Kış mevsimi yavaş yavaş kendini hissettirmeye başladı. İnsanlar yaz döneminde katıldıkları etkinliklerin, kış mevsimlerinde kapalı alanlara göre yeniden uyarlayarak devam ettirilmesini istiyorlar.
Pazartesi günü Tire Belediyesi’nce düzenlenen “1.Ulusal Tire Sempozyumu” da bunlardan biri.  Çoğunluğu Dokuz Eylül, Ege ve Celal Bayar Üniversitelerinden olmak üzere akademisyenler 3 gün boyunca Tire ve içinde bulunduğu coğrafi bölgenin coğrafi ve tarihi özellikleri ile el sanatlarını, tarım ve hayvancılığını, ekonomisini, sanayisini, kentleşmesi ve turizmini anlatacaklar. Bu tür organizasyonların Tire Belediyesi’nce düzenleniyor olması şehrimiz için oldukça önemli ve takdire değer bir uğraşı olarak ele alınması gerektiğini düşünüyoruz.
Fakat bu sempozyumun içerik ve organizasyon olarak eleştirilecek oldukça fazla yönü var. Bize göre bu organizasyon, içi doğru bir şekilde doldurulamamış ve ayrıntıları doğru bir şekilde düşünülüp, hazırlanmamış bir etkinlik olarak dikkat çekiyor.  
Bir kere daha önce yazdığımız ve söylediğimiz gibi bu sempozyumun isminde ciddi bir hata ve gariplik var... Sempozyumun düzenlenmesine dair ilk görüşmelerin yapıldığı günlerde bu organizasyonun “coğrafya” başlığı altında yapılacağı söylenmişti ki, şimdi bu kapsam birdenbire uluslararası Tire Sempozyumu oluvermiş! Sempozyum boyunca ele alınacak olan konu başlıklarına şöyle bir göz attığımızda her bir konunun ayrı birer sempozyum konusu olduğunu net bir şekilde görebiliriz. Öyleyse ne diye 3 gün gibi kısa bir zaman dilimine yaklaşık 6-7 sempozyum konusunu sıkıştırmaya çalıştılar acaba?

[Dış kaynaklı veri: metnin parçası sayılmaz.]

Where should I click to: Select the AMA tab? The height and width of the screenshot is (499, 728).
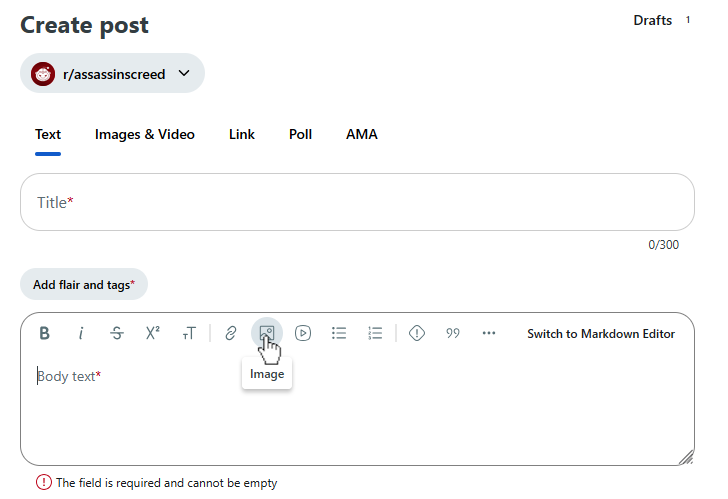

Ayrıca düşünmeden edemiyoruz. Bu sempozyumun neresi ulusal? Türkiye’nin farklı bölgelerinden akademisyenler ve dinleyiciler bu sempozyum için biraraya geldiği için mi ulusal? Konular mı ulusal? Yoksa Tire Sempozyumu ile tüm ülkemizde akademik çevrelerin dikkatleri Tire’ye mi çekildi ? Hangi açıdan ulusal bu sempozyum?
Cumhuriyet Meydanı’na kocaman bir afiş yaptırılıp asılması tanıtım için yeterli mi bilmiyorum ama bu organizasyonun adına sırf “birinci” diyebilmek için;  ayakları yere basmayan “ulusal” kelimesini zoraki olarak kullanmanın, gereksiz bir ego ve telaş olduğunu düşünüyoruz. Kimse ulusal bir sempozyumun Tire’de düzenlenmesine karşı olduğumuzu falan sanmasın ama bu işin bu kadar da basite indirgenmesini ve ahbap çavuş ilişkileri içinde yapılmasını hiç de doğru bulmuyoruz.
Öte yandan Tire Sempozyumu geçmişte bir kez sayın Nazım Çulcu döneminde,  bir kez de sayın Sıtkı İçelli döneminde olmak üzere iki kez yapılmıştı.  Her ikisinin de şehrimizin kültürel birikimine olumlu katkılar sağladığı kanaatindeyiz. Bu da öyle olur inşallah. Zira sayın başkanımız “bir sempozyum da benim dönemimde yapılsın” muradı ile böyle bir işe kalkışmış ve şehrimize iyi niyet ile katkı sağlamak istemiş. Kendisini her şeye rağmen desteklemek gerekiyor bu iyi niyetinden dolayı. Ancak söylediğimiz gibi bu tür ciddi ve bilimsel etkinliklerin “ben yaptım oldu” mantığı ile yapılmasının çok büyük sakıncaları vardır. Ne yani şimdi bu sempozyum “ulusal” ise öncekiler neydi? Öncekiler ulusal değil ise bunun ötekilerden farkı ne?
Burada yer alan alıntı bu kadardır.